*** Information shown ***
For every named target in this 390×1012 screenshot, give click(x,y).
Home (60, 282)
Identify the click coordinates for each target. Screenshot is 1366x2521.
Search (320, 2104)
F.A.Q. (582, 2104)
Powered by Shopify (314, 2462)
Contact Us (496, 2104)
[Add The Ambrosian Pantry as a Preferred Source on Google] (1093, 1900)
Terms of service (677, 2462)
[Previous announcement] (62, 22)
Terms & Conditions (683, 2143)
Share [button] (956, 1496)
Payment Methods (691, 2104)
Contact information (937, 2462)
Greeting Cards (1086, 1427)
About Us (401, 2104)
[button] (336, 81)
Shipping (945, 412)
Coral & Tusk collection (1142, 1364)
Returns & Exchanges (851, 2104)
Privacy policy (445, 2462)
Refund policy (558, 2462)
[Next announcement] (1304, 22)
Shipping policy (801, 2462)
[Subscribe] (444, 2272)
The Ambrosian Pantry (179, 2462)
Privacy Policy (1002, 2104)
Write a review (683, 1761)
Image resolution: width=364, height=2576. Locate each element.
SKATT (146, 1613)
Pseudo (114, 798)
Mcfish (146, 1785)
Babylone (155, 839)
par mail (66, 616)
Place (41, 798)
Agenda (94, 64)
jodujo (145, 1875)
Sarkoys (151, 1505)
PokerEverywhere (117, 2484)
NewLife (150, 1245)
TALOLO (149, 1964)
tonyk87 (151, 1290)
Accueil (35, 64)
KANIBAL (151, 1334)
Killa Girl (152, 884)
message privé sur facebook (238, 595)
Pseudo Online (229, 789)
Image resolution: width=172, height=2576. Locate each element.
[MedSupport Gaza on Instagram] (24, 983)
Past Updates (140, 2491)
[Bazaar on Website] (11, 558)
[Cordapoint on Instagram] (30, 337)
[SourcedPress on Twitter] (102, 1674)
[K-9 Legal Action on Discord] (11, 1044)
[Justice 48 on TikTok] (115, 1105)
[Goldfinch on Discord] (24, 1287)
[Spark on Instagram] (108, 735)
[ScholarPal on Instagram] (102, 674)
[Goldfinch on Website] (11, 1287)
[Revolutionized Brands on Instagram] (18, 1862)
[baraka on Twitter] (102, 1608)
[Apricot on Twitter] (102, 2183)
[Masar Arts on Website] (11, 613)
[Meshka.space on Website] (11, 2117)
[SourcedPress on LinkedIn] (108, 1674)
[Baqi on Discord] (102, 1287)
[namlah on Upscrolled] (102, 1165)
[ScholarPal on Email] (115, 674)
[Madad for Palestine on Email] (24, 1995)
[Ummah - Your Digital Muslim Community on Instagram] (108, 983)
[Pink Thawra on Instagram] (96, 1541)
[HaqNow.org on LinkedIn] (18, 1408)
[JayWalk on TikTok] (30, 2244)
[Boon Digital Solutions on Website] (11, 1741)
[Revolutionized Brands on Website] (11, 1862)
*** End of Information shown ***
**Assignment**
Check each line of the data above for the word "Goldfinch" and state how many lines contain it, with no other text.

**Your solution**
2